Wow, I think I finally found out why SW Kotor played weirdly on my first PC. Had a P4 1,4 GHz with 256MB SDRAM and Mx200. The tutorial level was fine and the beginning of the first planet too. Until you got outside. Than the characters started to teleport around, while the game run with decent enough FPS. Seems that the pipeline and branch prediction didn't work nice with game.
I like your videos, keep going and a happy new year
I remember these 423 processors. Most PC publications in those days said it was good but AMD was just as good and far cheaper. The Pentium III Tualatin also performed very well and there were plenty of boutique system builders that offered such systems, some with DDR RAM. The Pentium 4 was a good competitor once it moved past Willamette and I wanted to have a Northwood system with DDR RAM as a second system to my AMD Athlon XP systems at the time.
Not that I am a fanboy but I have built more AMD systems, just because the price to performance point was always good. I always wanted to build a super powerful Intel system but the prices just weren't really worth it.
I would like to thank you for your videos. Your videos are what got me building my first gaming pc.
I'd be interested in seeing other CPUs paired with the RAMBUS or these with SDRAM. I remember they made 423 to 478 adapters (or maybe it was the other way around)
There were RDRAM boards for P3. I have one with a pair of P3 933's on it.

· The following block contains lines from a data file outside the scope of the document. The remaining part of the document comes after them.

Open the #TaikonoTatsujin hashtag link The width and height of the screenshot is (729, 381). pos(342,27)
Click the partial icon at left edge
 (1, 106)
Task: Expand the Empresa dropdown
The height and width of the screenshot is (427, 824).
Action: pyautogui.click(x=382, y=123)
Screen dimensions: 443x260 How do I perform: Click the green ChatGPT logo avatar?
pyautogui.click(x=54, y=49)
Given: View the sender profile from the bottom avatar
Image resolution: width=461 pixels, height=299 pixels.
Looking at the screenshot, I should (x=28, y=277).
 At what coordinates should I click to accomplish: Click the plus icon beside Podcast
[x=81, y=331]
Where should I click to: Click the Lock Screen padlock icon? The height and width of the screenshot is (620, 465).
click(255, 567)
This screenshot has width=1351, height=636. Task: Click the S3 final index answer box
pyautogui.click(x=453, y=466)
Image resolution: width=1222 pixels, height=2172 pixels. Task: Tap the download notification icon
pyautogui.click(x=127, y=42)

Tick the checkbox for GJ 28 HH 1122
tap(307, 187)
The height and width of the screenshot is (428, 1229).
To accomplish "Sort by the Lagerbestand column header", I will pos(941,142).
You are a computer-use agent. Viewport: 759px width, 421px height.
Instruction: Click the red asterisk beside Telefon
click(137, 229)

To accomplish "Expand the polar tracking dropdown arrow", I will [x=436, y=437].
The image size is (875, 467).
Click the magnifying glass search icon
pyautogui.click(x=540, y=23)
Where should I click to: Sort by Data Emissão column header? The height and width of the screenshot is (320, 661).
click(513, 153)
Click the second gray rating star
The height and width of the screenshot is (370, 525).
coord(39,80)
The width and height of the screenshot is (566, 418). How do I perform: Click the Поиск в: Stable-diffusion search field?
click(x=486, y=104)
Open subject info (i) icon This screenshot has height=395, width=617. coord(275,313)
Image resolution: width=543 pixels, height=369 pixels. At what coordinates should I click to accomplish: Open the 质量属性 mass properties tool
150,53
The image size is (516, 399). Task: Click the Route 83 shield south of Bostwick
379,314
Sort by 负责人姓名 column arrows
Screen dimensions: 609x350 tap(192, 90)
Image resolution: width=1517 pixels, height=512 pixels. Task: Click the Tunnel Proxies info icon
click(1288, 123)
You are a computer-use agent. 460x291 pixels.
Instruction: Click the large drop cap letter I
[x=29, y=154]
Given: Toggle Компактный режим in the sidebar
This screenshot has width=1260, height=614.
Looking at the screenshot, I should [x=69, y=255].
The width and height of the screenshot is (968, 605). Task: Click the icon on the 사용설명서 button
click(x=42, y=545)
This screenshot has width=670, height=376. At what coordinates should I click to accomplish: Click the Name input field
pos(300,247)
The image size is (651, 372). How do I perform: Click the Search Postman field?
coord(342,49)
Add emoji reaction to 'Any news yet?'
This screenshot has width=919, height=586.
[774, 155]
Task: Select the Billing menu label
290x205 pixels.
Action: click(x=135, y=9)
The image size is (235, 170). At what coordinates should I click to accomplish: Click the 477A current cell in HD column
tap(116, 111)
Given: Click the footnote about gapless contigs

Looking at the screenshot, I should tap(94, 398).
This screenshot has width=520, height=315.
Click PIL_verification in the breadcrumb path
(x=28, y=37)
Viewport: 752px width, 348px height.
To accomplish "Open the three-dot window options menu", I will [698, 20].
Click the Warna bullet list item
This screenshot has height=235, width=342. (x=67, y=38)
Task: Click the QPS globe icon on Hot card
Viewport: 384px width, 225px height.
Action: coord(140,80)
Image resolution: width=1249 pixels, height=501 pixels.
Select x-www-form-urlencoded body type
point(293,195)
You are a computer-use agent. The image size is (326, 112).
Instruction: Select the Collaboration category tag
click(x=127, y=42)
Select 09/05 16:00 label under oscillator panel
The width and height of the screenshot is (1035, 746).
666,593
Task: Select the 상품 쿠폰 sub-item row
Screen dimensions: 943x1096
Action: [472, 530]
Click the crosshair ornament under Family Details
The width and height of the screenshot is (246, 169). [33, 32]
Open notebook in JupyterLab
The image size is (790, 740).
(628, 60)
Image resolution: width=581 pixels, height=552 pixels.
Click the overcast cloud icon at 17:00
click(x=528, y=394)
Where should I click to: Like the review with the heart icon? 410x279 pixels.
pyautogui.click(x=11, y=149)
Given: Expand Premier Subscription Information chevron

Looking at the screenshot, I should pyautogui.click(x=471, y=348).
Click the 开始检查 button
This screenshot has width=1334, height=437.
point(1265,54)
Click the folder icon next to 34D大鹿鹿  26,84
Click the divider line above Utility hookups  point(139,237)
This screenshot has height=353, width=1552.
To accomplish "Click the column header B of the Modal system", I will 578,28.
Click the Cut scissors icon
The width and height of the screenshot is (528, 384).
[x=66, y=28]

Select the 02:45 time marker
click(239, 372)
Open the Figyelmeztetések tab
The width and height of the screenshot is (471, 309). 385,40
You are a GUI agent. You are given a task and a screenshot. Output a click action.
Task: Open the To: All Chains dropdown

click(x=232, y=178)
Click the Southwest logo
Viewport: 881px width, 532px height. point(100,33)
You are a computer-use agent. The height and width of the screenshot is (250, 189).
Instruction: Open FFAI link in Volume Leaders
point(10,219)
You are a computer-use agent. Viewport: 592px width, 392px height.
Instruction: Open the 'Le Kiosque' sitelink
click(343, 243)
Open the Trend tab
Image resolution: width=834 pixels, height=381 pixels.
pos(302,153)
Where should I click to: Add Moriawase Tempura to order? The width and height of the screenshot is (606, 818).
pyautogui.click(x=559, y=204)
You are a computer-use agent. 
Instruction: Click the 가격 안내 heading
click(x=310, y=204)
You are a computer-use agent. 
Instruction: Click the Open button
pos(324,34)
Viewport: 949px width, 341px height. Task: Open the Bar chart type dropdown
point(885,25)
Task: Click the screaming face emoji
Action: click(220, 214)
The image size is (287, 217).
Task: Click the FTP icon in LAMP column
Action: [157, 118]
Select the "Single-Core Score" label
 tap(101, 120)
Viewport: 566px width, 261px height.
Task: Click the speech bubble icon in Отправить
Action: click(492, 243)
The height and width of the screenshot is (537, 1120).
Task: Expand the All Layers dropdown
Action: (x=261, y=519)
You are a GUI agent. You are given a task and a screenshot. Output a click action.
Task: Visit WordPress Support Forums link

there were also 478 boards with RDRAM slots. I have one with 2GB's of 800mhz ECC RDRAM and a 2.8ghz Northwood in it. runs WinXP SP3 like a potato despite the SSD and Geforce 7600gs.
There's some 1066mhz kits and boards out there but they seem even rarer given they were only supported by Intel's i850E chipset which lived for only a few months.
There were 478 to 423 socket interposers, but like with all janky CPU upgrade adapters, they limited the performance of the newer CPU. You could only use 400 MHz FSB parts, not the later 533/800 MHz parts, which really cripples performance.
Great video man and also a nice job on on the architecture explanation! I've always had a soft spot for the Netburst era and it's nice to have flashback to the OG P4 with its huuge PCB. Looking forward to seeing it in action with a newer OS.
You should be comparing it with Tualatin P3, but I guess that would be an overkill.
I wrote a comment about this literally a few seconds before I read this one.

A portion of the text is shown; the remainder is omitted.